We were late and I wanted to be irritated. I considered not going at all, why bother when we were already going to miss the beginning. A woman approached us as we arrived on the grounds and directed us to join the procession as they were just starting out.
And so we walked. And I cried.
The surge of emotion took me by surprise. As soon as we joined the end of the long line of baby lost families, my knees went weak and sobs wracked my body. I have no idea who the tears were for. For my lost baby? For myself and my family? Or for the many, many families plodding in front of me. So many bereaved mothers and fathers. So many brothers and sisters without their siblings to run with and play with. Grandparents, aunts and uncles, friends all loving and supporting their loved ones, all missing their sweet babies who should have been cuddled in their arms.

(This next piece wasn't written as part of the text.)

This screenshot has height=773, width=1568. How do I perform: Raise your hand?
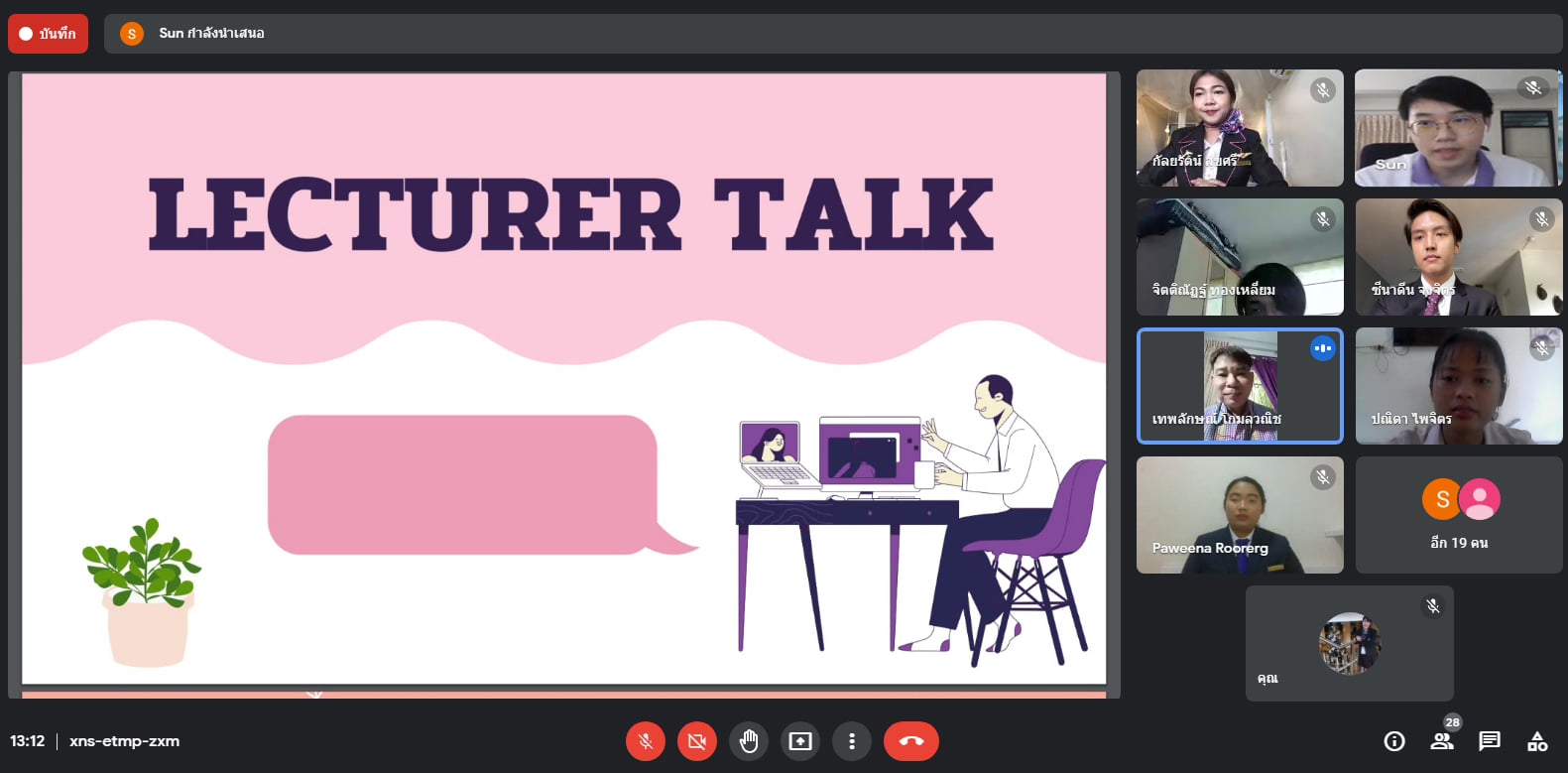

I usually feel survivor’s guilt when I interact with other baby lost parents. I have been greatly blessed in the progeny arena. I have 5 living children, including a newborn baby. I understand how difficult it can be to suffer the sight of other’s pregnant bellies and babes in arms, when your arms are empty. My arms are full now, full of babies to love. But they know the gut-wrenching ache of longing. My arms know what it is to hold a ghost baby. And I feel guilt now that my arms are full while other’s are empty. I try to be sensitive to the feelings of those who may feel dismay at my current joy. But this day was filled with families. Families with full arms, but who knew the pain of empty ones. Unfortunately, not all the families are so blessed, there were many with no children to hold, those with multiple losses as well.
The whole event was just lovely and surprisingly cathartic. We hadn’t participated in any group rituals of remembrance before. We didn’t have a funeral for Kalila, we went to the funeral home on our own to say good bye. We didn’t go to group therapy or to the tree plantings. We mourned in seclusion. We observe the anniversaries quietly at home.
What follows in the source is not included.